Abstract
Background
Loop‐mediated isothermal amplification (LAMP) assay has come forward as a rapid, cost‐effective molecular technique for diagnosis of tuberculosis (TB) in developing countries. This study evaluated Mycobacterium tuberculosis–specific in‐house LAMP assay targeting 16s rRNA and compared it with other conventional tests and nucleic acid amplification assay (IS6110 PCR).
Methods
A total of 133 sputum specimens (103 from suspected pulmonary TB cases and 30 from non‐TB controls) were subjected to conventional tests, IS6110 PCR and 16s rRNA LAMP assay.
Results
Of the 103 patients, the maximum number of cases were found to be positive by LAMP assay, that is, in 87 (84.5%) patients, followed by culture positive in 78 (75.7%), IS6110 PCR in 74 (71.8%), and smear positive in 70 (67.9%) patients. Of the 83 smear positive and/or culture positive cases, LAMP detected 77 (92.77%) cases, and was found to be superior to IS6110 PCR, which could detect 69 (83.1%) cases; a concordance of 0.6 was obtained between the two tests using kappa statistics.
Conclusion
Overall, LAMP was simple and efficacious for early diagnosis of smear positive, culture positive cases as well as for confirmation of smear negative, culture negative cases, and was found to be superior to IS6110 PCR.
Keywords: Mycobacterium tuberculosis, pulmonary TB, 16s rRNA LAMP, IS6110
INTRODUCTION
Tuberculosis (TB) remains a major public health problem worldwide and is a leading cause of death in developing countries.
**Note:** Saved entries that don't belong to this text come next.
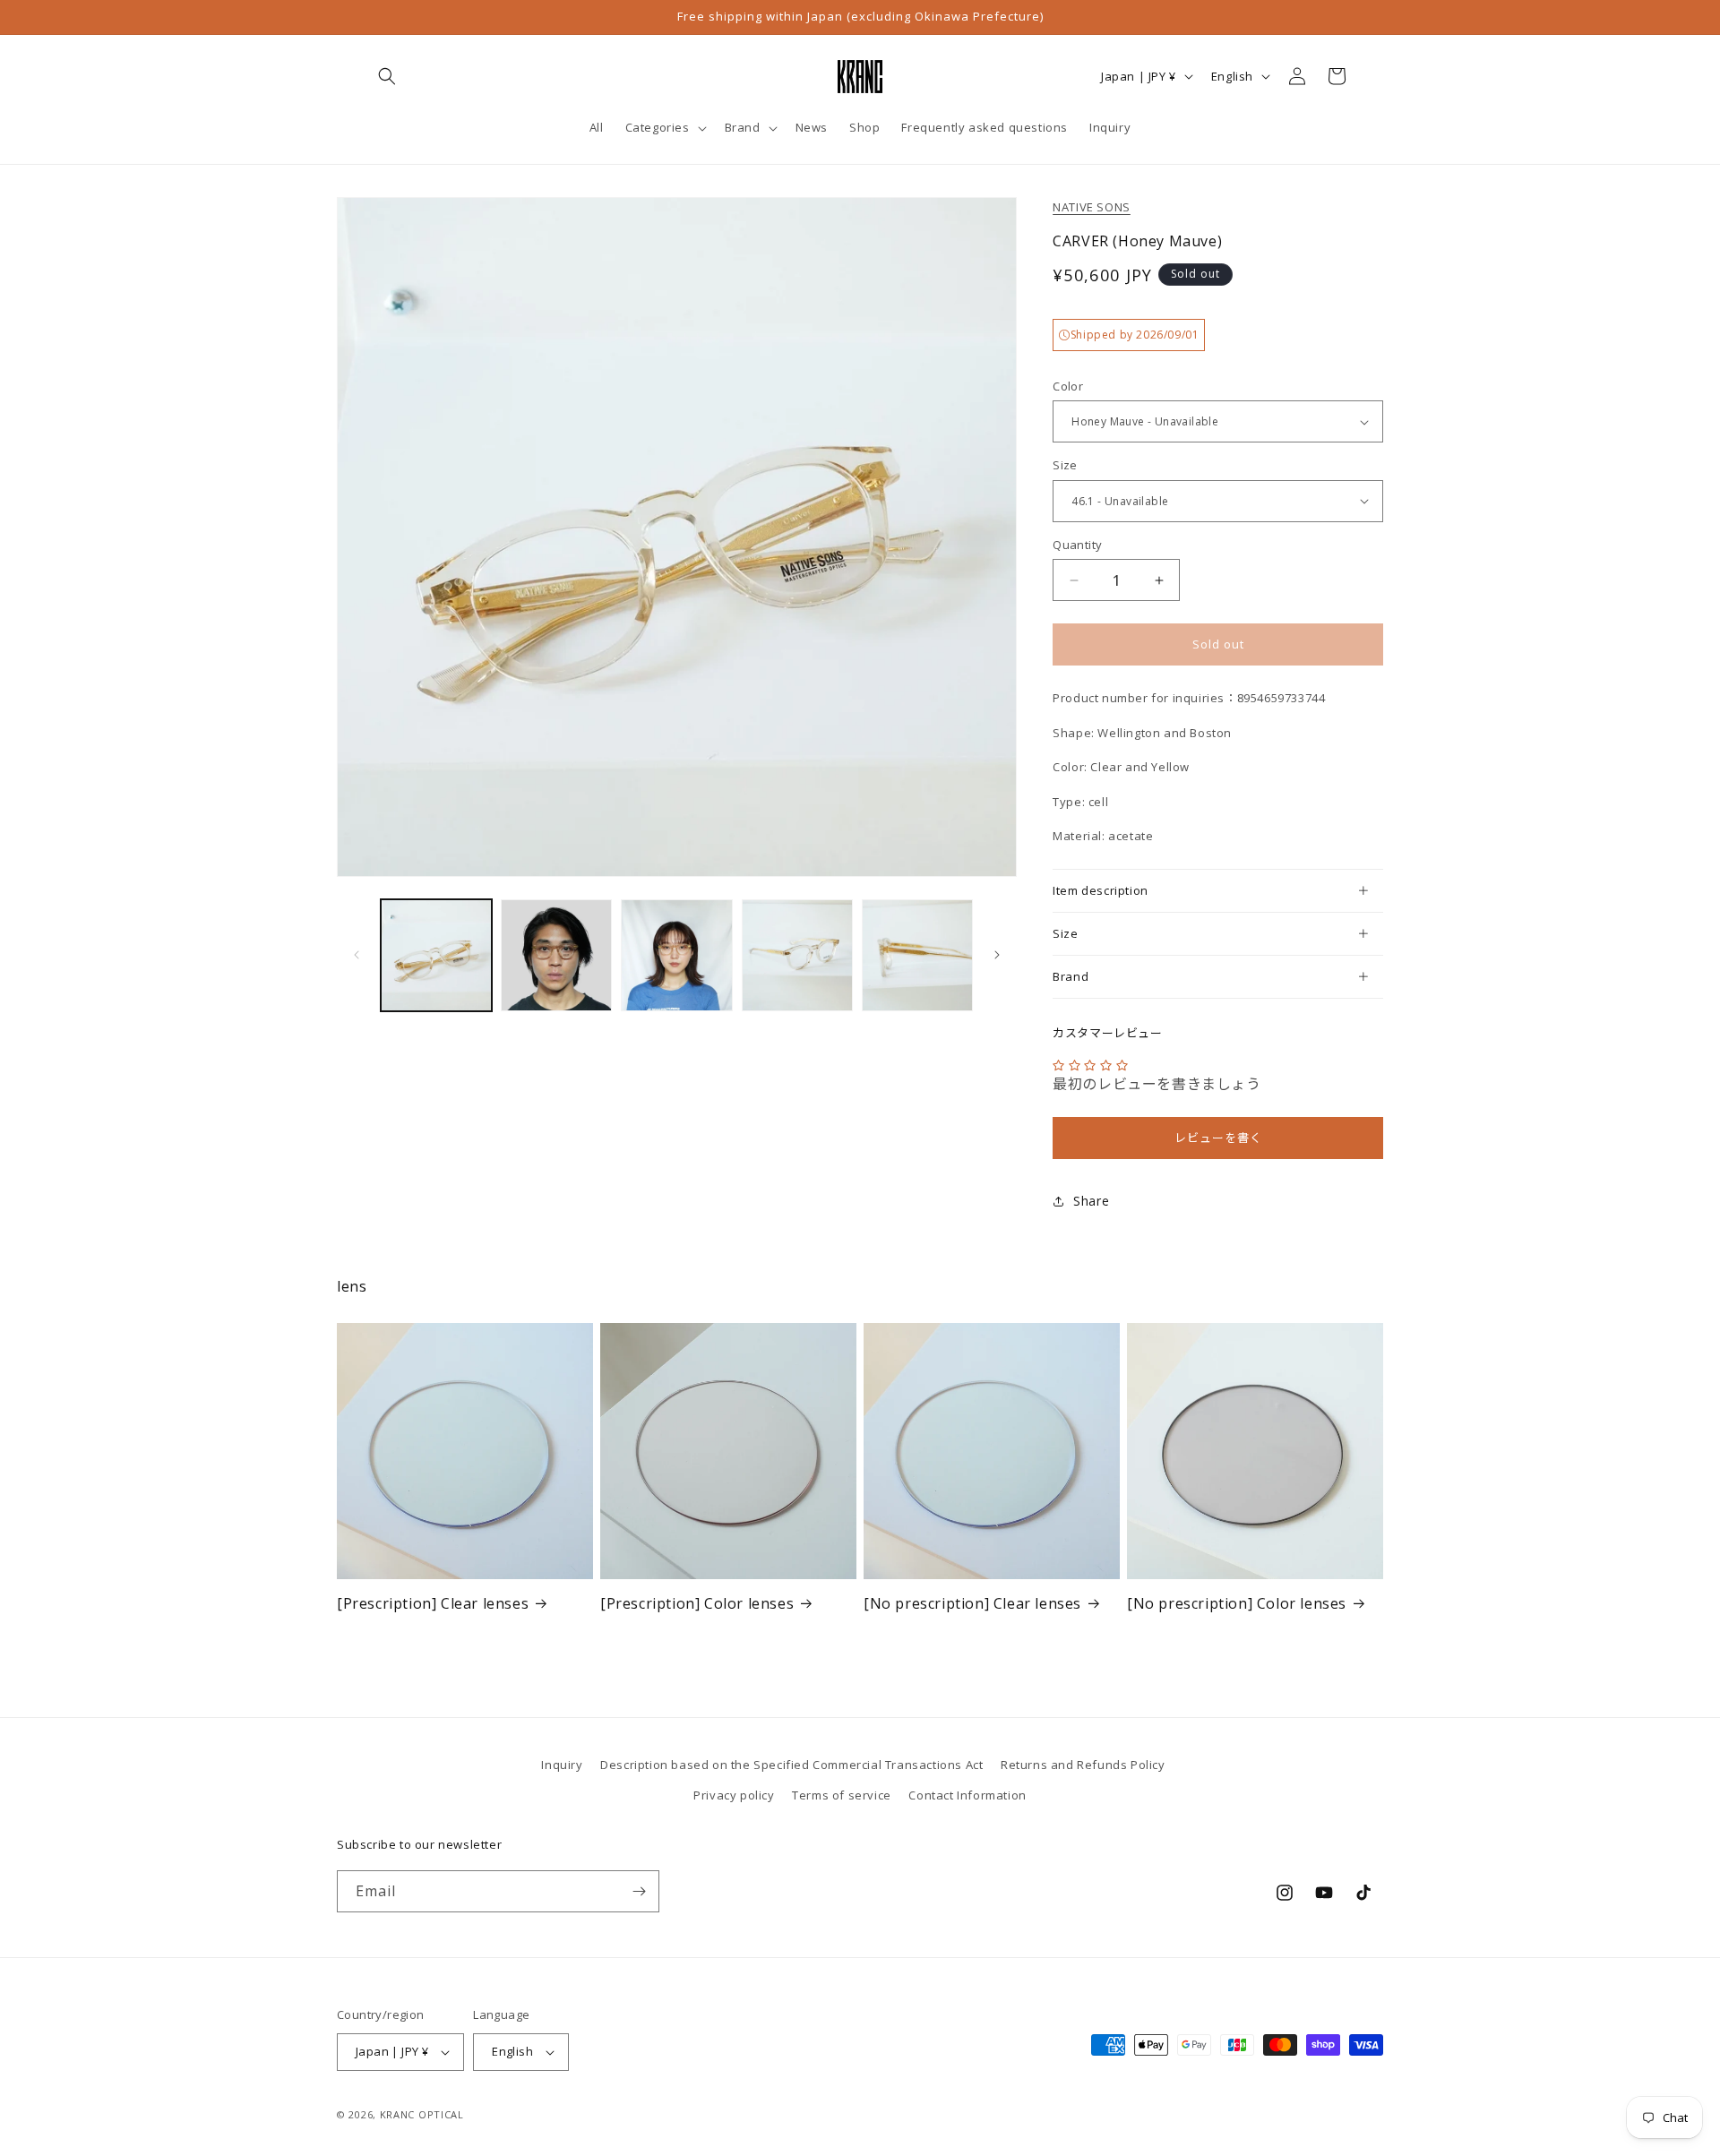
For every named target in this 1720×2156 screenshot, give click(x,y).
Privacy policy (733, 1795)
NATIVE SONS (1092, 207)
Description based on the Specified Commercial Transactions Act (791, 1765)
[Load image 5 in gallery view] (917, 954)
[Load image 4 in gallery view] (797, 954)
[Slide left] (356, 955)
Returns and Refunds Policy (1083, 1765)
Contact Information (967, 1795)
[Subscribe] (638, 1891)
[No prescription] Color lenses (1236, 1603)
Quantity (1077, 545)
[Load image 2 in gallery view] (556, 954)
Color (1068, 386)
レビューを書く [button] (1218, 1138)
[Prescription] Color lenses (697, 1603)
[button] (387, 76)
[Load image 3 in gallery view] (676, 954)
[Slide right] (997, 955)
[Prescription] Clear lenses (433, 1603)
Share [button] (1091, 1200)
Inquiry (561, 1765)
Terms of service (841, 1795)
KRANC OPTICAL (422, 2114)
Early diagnosis of Mycobacterium tuberculosis (MTB) in clinical samples is important not only for initiating treatment but also for curbing the disease transmission to others in the community 1. In developing nations, diagnosis of TB is restricted to microscopic examination of the sputum smear 2, as it is least expensive, simple, and relatively easy to perform, however, it suffers with low sensitivity and specificity 3. Culture, though the gold standard for diagnosis, takes 3–6 weeks for growth to occur in LJ media and 1–6 weeks in automated systems like BACTEC and MGIT 960. Molecular techniques, especially polymerase chain reaction (PCR), have been used by various investigators for early diagnosis of TB with promising results 4. There are various protocols available for the amplification of specific targets of MTB complex but all these methods require expensive laboratory infrastructure and sophisticated technical skills, which make them inaccessible to most of the laboratories in resource‐poor countries.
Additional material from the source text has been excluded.